> [Work item]
Go through the data and copy each line where the word "status" shows up.

The data START

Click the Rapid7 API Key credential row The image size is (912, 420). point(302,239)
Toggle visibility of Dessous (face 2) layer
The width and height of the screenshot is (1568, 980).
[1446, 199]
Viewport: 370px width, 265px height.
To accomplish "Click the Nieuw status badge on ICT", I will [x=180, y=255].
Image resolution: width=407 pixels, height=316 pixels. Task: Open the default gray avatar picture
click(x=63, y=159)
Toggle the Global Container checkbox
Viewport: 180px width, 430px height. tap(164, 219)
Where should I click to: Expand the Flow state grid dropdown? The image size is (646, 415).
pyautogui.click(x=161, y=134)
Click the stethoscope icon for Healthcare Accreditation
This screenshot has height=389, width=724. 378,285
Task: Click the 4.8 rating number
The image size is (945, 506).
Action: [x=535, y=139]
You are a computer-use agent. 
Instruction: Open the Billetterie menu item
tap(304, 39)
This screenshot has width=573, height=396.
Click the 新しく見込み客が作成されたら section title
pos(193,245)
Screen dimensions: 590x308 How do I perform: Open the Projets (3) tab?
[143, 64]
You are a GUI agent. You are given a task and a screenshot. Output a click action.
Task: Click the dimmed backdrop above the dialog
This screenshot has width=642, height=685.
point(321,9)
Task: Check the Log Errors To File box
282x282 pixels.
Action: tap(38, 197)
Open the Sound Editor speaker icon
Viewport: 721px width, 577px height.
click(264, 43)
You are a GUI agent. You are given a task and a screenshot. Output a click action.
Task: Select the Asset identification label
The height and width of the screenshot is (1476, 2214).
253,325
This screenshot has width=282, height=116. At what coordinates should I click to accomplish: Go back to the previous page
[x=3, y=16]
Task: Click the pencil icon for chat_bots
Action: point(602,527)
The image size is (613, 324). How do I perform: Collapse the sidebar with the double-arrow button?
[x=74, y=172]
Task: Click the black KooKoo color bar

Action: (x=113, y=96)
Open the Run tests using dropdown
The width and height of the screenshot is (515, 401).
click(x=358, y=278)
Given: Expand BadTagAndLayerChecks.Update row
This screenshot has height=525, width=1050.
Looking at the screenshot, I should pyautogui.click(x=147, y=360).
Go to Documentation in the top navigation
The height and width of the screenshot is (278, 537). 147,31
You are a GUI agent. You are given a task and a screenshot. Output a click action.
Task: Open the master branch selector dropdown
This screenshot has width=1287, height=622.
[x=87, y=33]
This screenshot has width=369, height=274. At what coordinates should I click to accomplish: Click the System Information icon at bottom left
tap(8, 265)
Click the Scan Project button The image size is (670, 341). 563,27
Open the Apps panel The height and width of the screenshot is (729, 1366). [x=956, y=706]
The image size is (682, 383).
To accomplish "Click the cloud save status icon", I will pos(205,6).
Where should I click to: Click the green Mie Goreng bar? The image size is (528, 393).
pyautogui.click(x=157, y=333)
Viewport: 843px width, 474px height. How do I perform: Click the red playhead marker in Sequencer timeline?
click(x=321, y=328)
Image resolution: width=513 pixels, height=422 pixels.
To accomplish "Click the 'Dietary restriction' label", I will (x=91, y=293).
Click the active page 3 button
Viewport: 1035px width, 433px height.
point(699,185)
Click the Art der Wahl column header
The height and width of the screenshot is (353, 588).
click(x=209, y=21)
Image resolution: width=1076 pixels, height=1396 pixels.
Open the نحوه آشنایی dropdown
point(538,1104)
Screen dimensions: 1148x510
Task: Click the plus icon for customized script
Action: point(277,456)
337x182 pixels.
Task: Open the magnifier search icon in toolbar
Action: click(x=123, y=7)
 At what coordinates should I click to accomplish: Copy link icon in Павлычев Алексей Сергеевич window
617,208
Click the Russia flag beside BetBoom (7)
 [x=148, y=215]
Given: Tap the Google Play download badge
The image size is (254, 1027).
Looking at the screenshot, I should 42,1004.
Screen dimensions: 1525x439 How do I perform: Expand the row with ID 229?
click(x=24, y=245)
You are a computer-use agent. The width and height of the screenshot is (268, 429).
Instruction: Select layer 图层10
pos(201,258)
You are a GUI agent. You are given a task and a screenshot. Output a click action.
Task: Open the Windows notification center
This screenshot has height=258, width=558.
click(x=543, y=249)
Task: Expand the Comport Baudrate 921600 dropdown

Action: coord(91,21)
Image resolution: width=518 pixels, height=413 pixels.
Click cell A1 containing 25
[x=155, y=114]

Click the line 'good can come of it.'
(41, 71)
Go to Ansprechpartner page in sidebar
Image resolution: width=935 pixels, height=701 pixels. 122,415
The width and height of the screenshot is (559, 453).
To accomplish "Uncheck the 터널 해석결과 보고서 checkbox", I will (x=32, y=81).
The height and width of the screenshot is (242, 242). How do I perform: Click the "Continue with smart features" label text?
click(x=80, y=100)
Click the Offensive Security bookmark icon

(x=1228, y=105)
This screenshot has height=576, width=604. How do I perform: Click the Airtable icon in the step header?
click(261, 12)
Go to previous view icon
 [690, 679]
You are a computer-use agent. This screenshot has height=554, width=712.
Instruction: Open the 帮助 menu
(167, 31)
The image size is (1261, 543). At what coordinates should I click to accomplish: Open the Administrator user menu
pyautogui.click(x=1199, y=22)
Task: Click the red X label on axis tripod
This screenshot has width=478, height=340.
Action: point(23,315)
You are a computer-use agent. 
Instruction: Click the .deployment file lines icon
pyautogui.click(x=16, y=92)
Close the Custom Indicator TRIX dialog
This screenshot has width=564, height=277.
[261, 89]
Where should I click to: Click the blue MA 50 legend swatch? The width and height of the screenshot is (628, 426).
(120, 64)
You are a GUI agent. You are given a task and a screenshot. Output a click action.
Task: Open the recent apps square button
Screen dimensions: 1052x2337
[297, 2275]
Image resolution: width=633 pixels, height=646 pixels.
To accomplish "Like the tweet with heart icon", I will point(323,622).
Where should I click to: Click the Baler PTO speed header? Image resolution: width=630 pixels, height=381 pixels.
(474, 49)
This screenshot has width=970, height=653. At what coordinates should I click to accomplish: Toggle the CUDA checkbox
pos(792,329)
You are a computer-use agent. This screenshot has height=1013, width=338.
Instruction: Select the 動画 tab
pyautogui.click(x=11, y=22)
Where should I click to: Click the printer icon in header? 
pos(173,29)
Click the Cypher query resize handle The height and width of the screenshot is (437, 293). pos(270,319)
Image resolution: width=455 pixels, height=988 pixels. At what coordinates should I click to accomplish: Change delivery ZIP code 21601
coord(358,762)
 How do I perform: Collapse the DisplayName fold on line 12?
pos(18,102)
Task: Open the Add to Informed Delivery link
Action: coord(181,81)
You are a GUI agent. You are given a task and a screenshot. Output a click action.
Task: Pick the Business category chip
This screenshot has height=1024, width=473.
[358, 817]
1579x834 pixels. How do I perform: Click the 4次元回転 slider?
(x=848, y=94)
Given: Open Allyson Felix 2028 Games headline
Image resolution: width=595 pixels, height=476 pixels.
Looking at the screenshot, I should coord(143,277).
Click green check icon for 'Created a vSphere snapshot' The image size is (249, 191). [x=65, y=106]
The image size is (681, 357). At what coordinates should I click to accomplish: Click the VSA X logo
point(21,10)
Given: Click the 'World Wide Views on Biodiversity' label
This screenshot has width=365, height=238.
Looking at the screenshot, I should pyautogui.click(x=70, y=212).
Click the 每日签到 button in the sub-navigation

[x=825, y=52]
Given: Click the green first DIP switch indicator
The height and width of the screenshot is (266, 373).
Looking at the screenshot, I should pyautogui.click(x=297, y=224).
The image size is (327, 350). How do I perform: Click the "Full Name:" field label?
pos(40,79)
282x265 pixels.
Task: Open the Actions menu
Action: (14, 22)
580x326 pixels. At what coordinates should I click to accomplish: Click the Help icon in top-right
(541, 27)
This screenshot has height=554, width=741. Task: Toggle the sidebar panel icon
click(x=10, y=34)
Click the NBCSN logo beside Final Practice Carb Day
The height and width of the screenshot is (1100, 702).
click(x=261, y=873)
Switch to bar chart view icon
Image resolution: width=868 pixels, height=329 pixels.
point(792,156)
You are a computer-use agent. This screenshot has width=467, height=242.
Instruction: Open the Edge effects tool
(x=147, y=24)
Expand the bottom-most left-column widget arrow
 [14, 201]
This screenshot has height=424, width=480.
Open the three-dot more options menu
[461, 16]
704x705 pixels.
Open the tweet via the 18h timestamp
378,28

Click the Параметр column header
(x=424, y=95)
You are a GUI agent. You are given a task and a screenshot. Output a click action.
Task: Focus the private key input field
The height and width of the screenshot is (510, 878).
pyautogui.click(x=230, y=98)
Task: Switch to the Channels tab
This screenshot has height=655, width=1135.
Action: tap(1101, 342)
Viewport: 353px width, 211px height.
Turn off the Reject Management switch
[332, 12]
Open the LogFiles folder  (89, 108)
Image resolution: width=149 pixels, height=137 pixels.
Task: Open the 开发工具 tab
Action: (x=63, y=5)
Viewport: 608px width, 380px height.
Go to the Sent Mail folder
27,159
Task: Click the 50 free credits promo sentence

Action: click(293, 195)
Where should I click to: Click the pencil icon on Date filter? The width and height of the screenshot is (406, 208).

The data END

> [Result of the task]
To accomplish "Click the Nieuw status badge on ICT", I will [x=180, y=255].
To accomplish "Click the cloud save status icon", I will pos(205,6).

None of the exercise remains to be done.